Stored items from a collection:
*** Begin section ***

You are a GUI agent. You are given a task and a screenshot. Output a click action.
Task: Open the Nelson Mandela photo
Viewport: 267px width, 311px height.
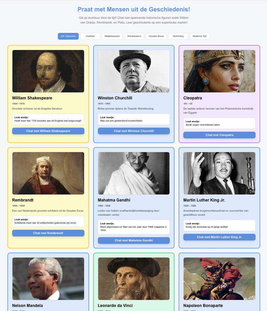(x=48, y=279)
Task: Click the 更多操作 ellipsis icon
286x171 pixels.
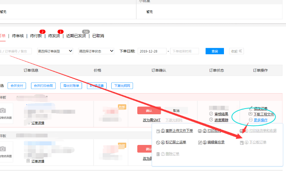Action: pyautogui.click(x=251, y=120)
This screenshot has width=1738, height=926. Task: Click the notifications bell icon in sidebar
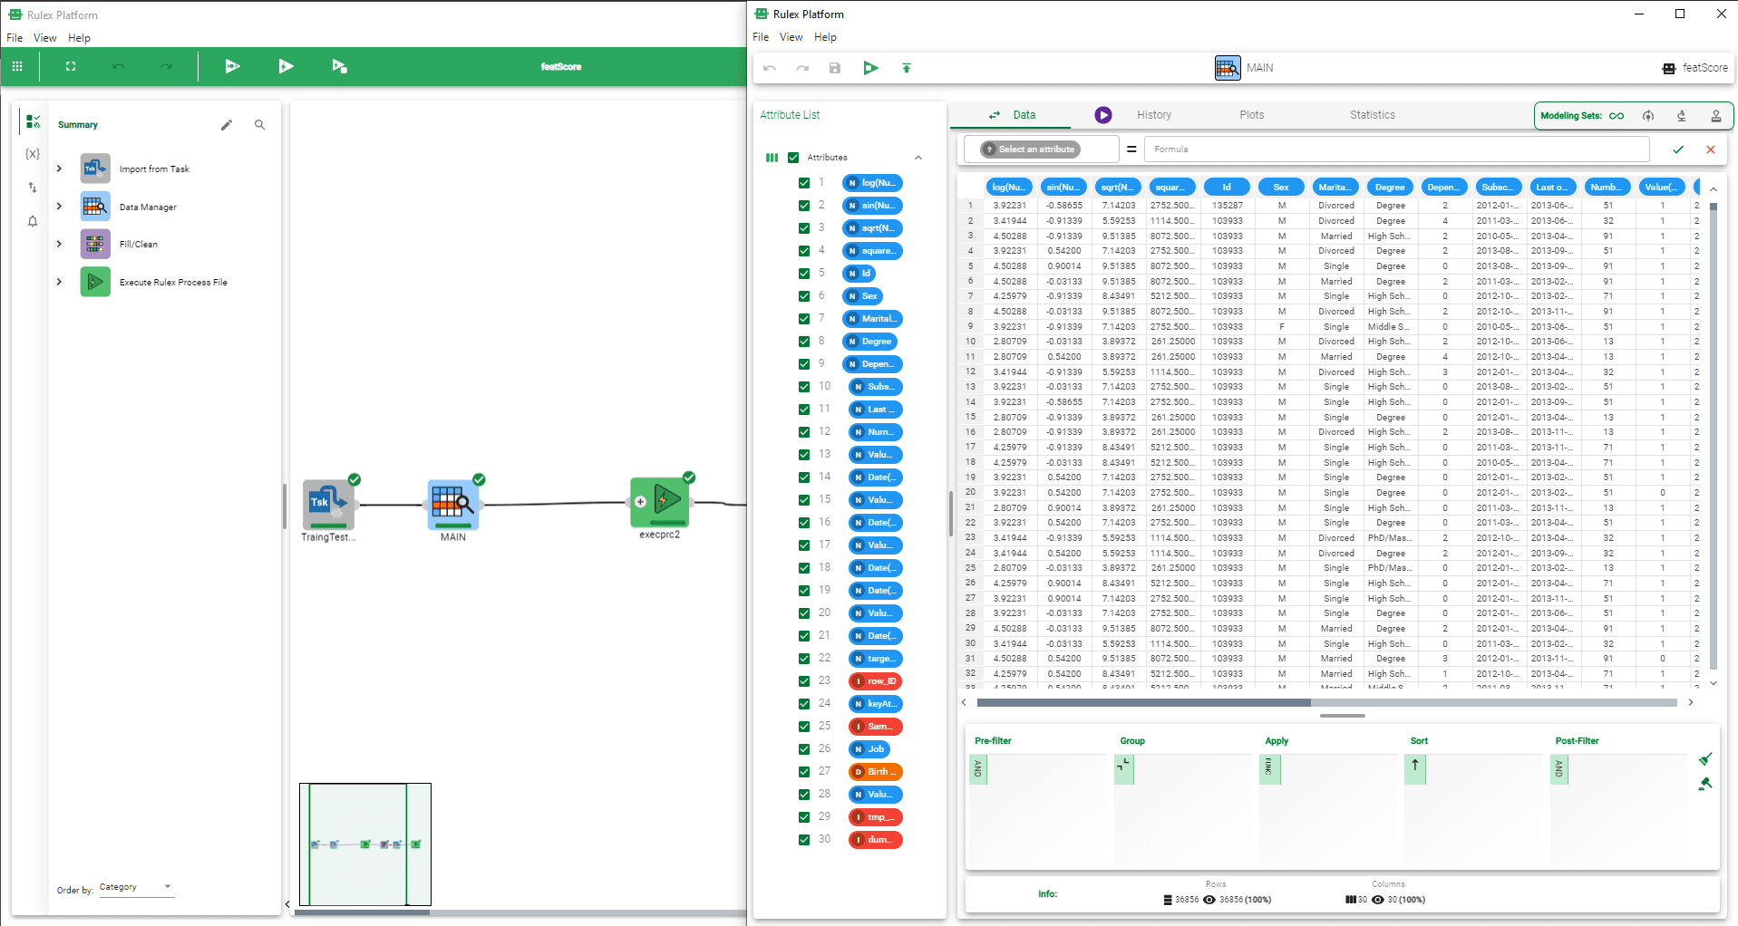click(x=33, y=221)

*** End section ***

WHAT YOU HAVE TO DO:
The lines from the start of the records above through the line that holds "Task: Click the 更多操作 ellipsis icon" are to be copied exactly, both ends included, and no pictures are to be copied.

COMPLETED TASK:
You are a GUI agent. You are given a task and a screenshot. Output a click action.
Task: Open the Nelson Mandela photo
Viewport: 267px width, 311px height.
(x=48, y=279)
Task: Click the 更多操作 ellipsis icon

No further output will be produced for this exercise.